Okay, enough with the endorsements. Let's get down to brass tacks.

I didn't notice this the last time we played there, but along with the usual video games of golf, bowling and NTN, they also have Big Buck Hunter. I kid you not. It's a hunting game. And we were in North Royalton, not North BFE.

There was a TV located about 2 feet above our heads, so I kept thinking that people were mesmerized by us, when in fact they were just watching TV. Oh well.

Part of Den Too's anniversary celebration included a free buffet, which was a dream come true to some of us...
Anyway, the buffet table had a chocolate fountain at the end of it complete with fruit for all your chocolate fountaining needs. So, of course all I could think about was drinking in all the chocolate and the ways in which to do that varied as the night went on. You'll probably figure out (if you didn't already know) that chocolate ranks right up there with M&C with me, which brings me to how I messed up my song -

In the Indigo Girls song "closer to fine" the chorus goes like this: I went to the doctor, I went to the mountain, I looked to the children, I drank from the fountain. Guess what I was thinking about when I sang the "drank from the fountain" part? That's right, that damned chocolate fountain. I kept picturing my glass of water as a glass of chocolate that I could sip through the straw. But, it didn't stop there. I started thinking that the more people drank, the less they would use the handy dandy toothpicks that could also double as a handle when stuck into the fruit that was waiting to be immersed in chocolate. And then I started thinking that those same people who would forgo the use of the toothpick handles in their fruit would eventually forgo the use of fruit and just stick their fingers in the chocolate fountain. Which lead me to think that I should have been there when they started that fountain up so that I could have had chocolate that didn't taste like other people's fingers. I was thinking that the best way to get the most chocolate from that fountain in the least messy way would be to stick a straw in it and make like a Hoover. And yes, I thought all this while in the midst of singing "closer to fine". Remember the song? Anyway, when the chorus came back around on the guitar, I was still thinking about that fountain so all I could do was sing words that rhymed with fountain (good thing that fountain wasn't a duck), so I sang "I went to the mountain, I went to the mountain".

Okay, got through that.

They also had the Miller Lite girls there and let me tell you, I kind of felt like a lesbian (or an old guy perv) 'cause those girls were hot. It was really hard (no pun intended) to not look at their parts, but I digress. I'm sure that some of you wish I would digress more, but you know what they say about wishing, don't you?

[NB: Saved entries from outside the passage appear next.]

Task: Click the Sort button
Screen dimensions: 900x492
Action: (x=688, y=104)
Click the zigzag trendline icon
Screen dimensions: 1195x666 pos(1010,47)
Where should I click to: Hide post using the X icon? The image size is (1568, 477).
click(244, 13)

The hot Miller Lite girls were handing out free wrist bands and coolies. We found a new use for a coolie. All you pervs just cut it out, it wasn't for that. We had our own version of Pat. Remember the old Saturday Night Live? Well, if I had to make that reference, then you don't remember or you're not old enough to have seen it. Anyway, this person sitting at the bar was a cross between Pat and Foghorn Leghorn (remember the old cartoons-the really good cartoons?)
"Pat" decided that the coolie would make a great head band, which in turn made Pat's hair stick up like a rooster's and now you get the Foghorn Leghorn reference. But, what made it even funnier was that Pat had to keep checking the look in the mirrors at the end of the bar. Apparently, Pat was pleased with the look.

Well, I got to sing Bobby McGee in the the key of G rather than the key of Gee That's Low.

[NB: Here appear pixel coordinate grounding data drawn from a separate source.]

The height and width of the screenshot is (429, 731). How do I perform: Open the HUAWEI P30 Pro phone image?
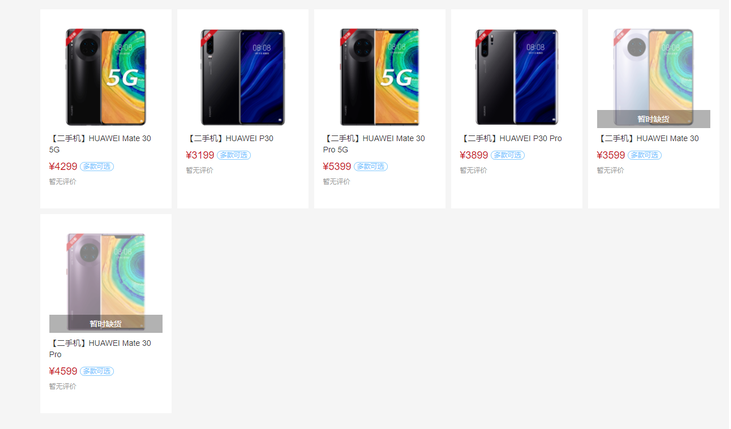point(517,77)
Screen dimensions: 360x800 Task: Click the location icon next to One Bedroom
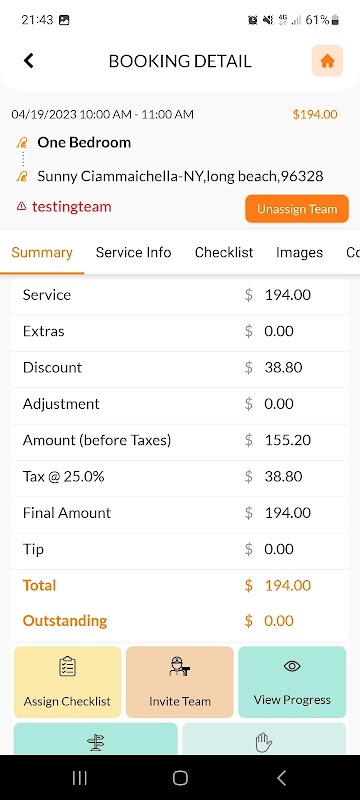[x=22, y=143]
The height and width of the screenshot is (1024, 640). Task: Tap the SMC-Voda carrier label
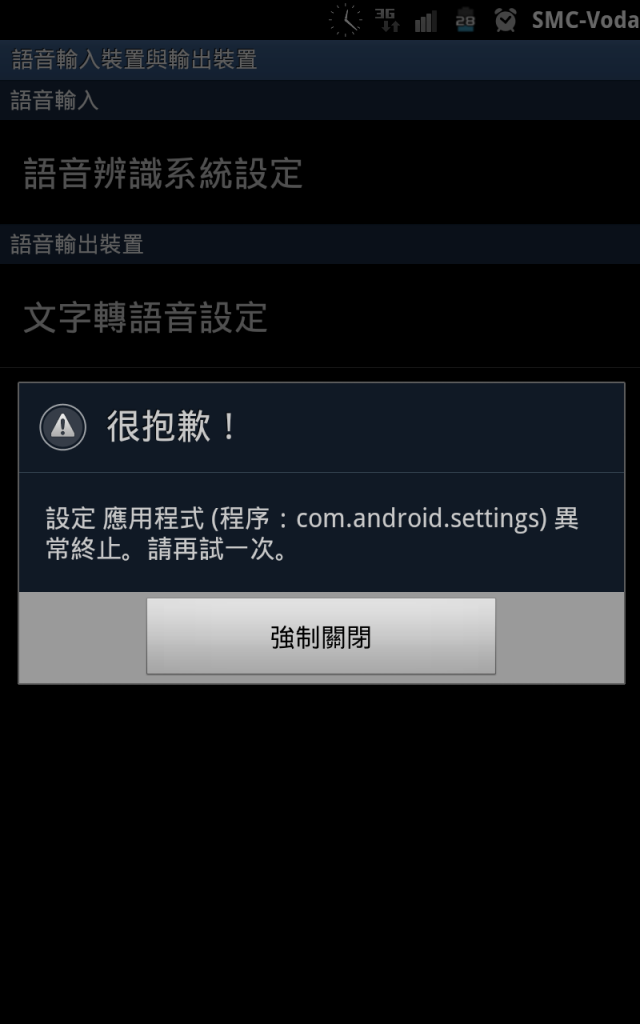coord(585,20)
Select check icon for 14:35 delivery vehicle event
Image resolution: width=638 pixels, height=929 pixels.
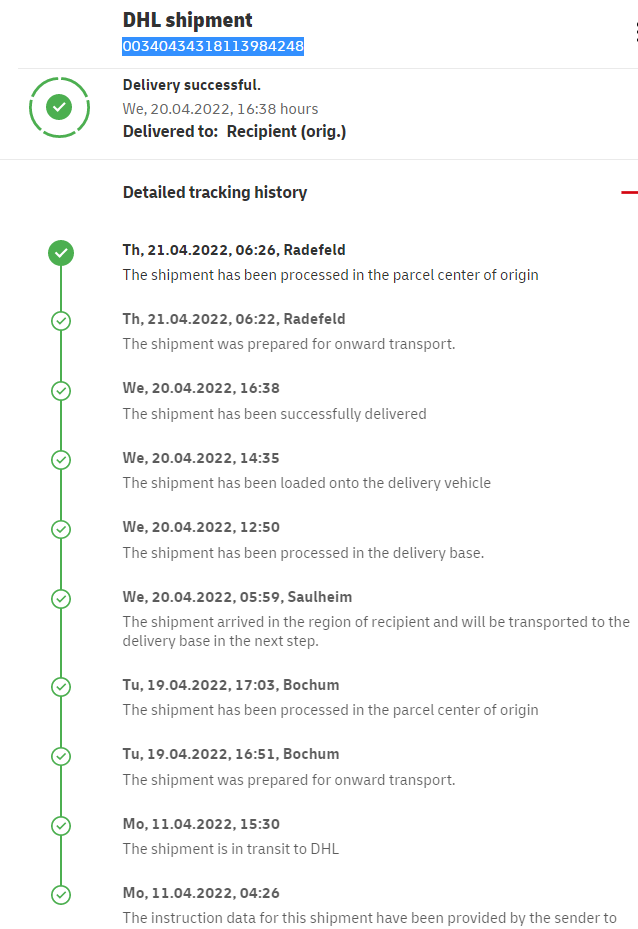pos(61,460)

Oh yeah, they also had a cat. Pretty sure it was an outdoor cat, but it was very comfortable around people. Actually, I think it was a teenage feline - not a kitten, but not yet a cat.
Who cares. The point of the story is that when we were bringing out equipment to load up the van, the cat was just laying on his/her (don't know, didn't check) doormat and he/she just layed there looking up at us like we were no big deal until we set down the amp. He/she jumped up all excited like because the amp must have looked like the best giant scratching post EVER.
I had to pull the cat off of it, but it was no big deal. I thought perhaps he/she would latch on to me as a make shift scratching post, but thankfully I left without a case of cat scratch fever.
About midway through the van loading process, he/she decided that the inside of the van would make a really great place to hang out, so he/she jumped aboard. It would have made an amusing video to see Mud and Chloe trying to shoo or rescue (depending upon which person you were watching) the cat from the van. The rescuer won and the cat quickly dashed off to an alley.
So, would that make he/she an alley cat? I know - bad joke, but I work with what I have.

That's pretty much it or at least all that I can remember from that night.